Risulta quasi impossibile pensare a un’azienda che non utilizzi la mail come strumento di comunicazione, sia internamente che nel rapporto con clienti e fornitori. La sua nascita si risale al 1971, quando Ray Tomlinson creò un sistema che consentiva alle Università di scambiarsi dei messaggi. Da allora molte cose sono cambiate, ovviamente la tecnologia ha fatto passi da gigante ed ora appare quasi scontato che qualsiasi realtà imprenditoriale ne faccia uso. Senza dubbio, essa offre una serie di indiscutibili vantaggi: permette una comunicazione molto più rapida rispetto ad altri canali, consente di raggiungere anche molti destinatari contemporaneamente e non vincola a un’interazione immediata da parte di chi la riceve. Ancora, è possibile utilizzarla su qualsiasi dispositivo dotato di una connessione internet e consente di documentare e archiviare una mole notevole di informazioni.
Ma in un’azienda fatta di persone, e non di robot, ci sono una serie di altri aspetti da tenere in conto che forse potrebbero farci riflettere anche sui limiti di uno strumento così potente.
Spesso si è affrontato l’argomento concentrandosi sull’utilizzo tecnico che ne viene fatto, come se si potesse esaurire il discorso considerando i filtri anti spam per arginare i messaggi non graditi o la possibilità di richiedere una conferma di lettura per essere certi che il nostro interlocutore abbia ricevuto il messaggio.
Uno studio pilota, può portare alla nostra attenzione alcune chiavi di lettura diverse: era il 2005 quando il Journal of Personality and Social Psychology pubblicò la ricerca condotta da Justin Kruger e Nicholas Epley, due ricercatori che vollero testare i limiti comunicativi dello strumento.

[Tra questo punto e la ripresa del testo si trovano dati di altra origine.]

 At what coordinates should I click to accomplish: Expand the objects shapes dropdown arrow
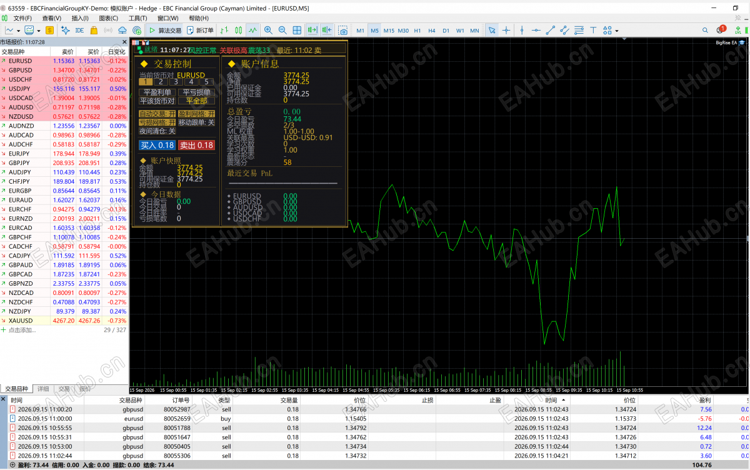point(617,30)
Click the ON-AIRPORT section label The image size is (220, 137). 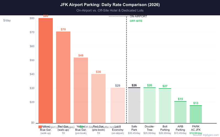(x=138, y=16)
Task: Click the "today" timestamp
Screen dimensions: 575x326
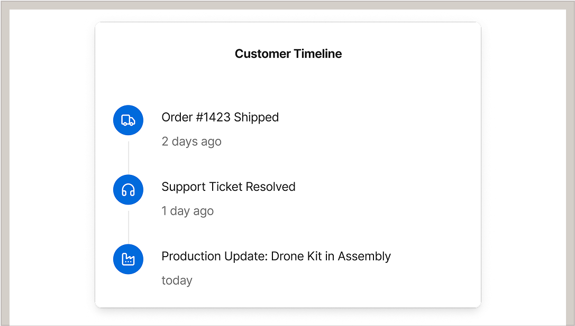Action: point(177,280)
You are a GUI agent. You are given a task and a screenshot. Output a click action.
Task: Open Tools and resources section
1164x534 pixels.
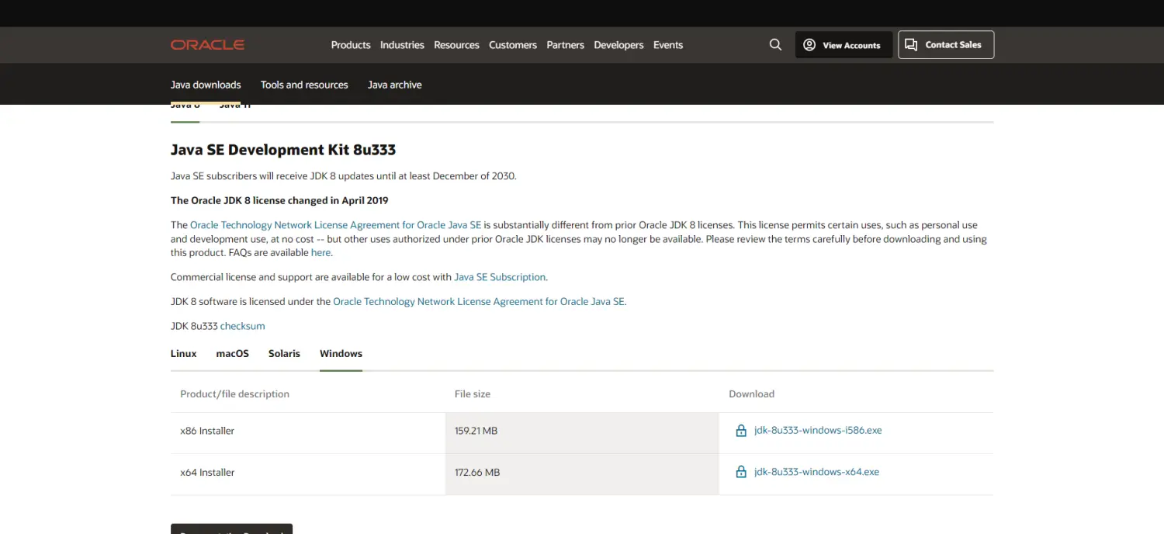pyautogui.click(x=304, y=85)
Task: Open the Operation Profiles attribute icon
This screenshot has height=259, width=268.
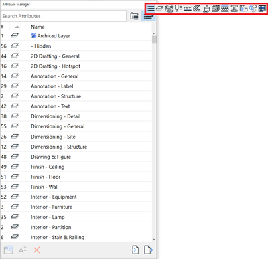Action: tap(253, 9)
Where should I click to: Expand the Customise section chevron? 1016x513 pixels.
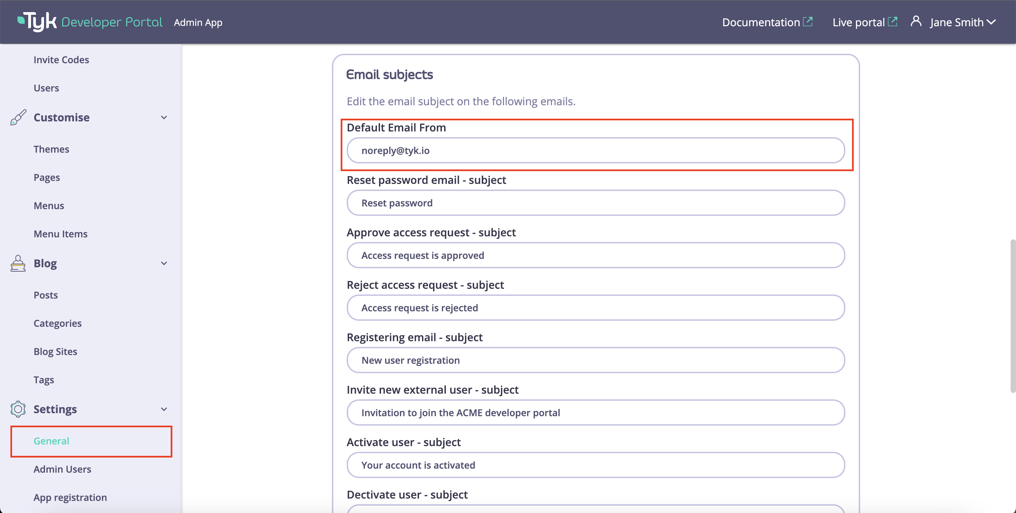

Ciò che emerge in primo luogo è che l’interpretazione che il ricevente dà al messaggio spesso è molto distante dalle intenzioni di chi ha scritto. Ciò che non emerge attraverso un testo scritto, come il tono o il ritmo della voce, ha un ruolo fondamentale negli scambi comunicativi e la sua assenza comporta può comportare dei fraintendimenti. La prossemica arricchisce il linguaggio al punto da esserne parte integrante e, soprattutto in organizzazioni complesse come le aziende, la sua prevalente assenza non facilita le relazioni tra professionisti che giornalmente si interfacciano per degli obiettivi di business. Assumere il punto di vista degli altri è uno sforzo continuo che può permetterci di anticipare in parte le nostre relazioni, ma utilizzando prevalentemente la comunicazione scritta ci troviamo in una situazione in cui mancano una serie di segnali interpretativi utili a leggere la situazione mettendoci nei panni del nostro interlocutore. Allo stesso modo, è più difficile mettere a verifica le nostre ipotesi e riadattare le nostre scelte, perché non abbiamo dei feedback immediati e completi su cui basare le nostre interpretazioni. Su larga scala, questo tipo di interazioni può rappresentare un rallentamento nelle politiche di change management e può dare avvio a una serie di relazioni poco fluide, che tolgono energie agli obiettivi aziendali. Per queste ragioni, uno strumento potente e indubbiamente utile come la posta elettronica non può essere la scelta comunicativa prevalente nelle realtà imprenditoriali, anzi potrebbe essere addirittura controproducente nella misura in cui si dia spazio solo ai contenuti di ciò che si dice e non al modo in cui li si dice: Humberto Maturana sosteneva che “tutto ciò che è detto, è detto da un osservatore”. Nelle comunicazioni umane non abbiamo a che fare con dati oggettivi, ma con modi di vedere il mondo che si incontrano e che danno forma di volta in volta a interazioni particolari, fatti di esperienze e significati personali che non sempre sono racchiudibili in un testo e mail.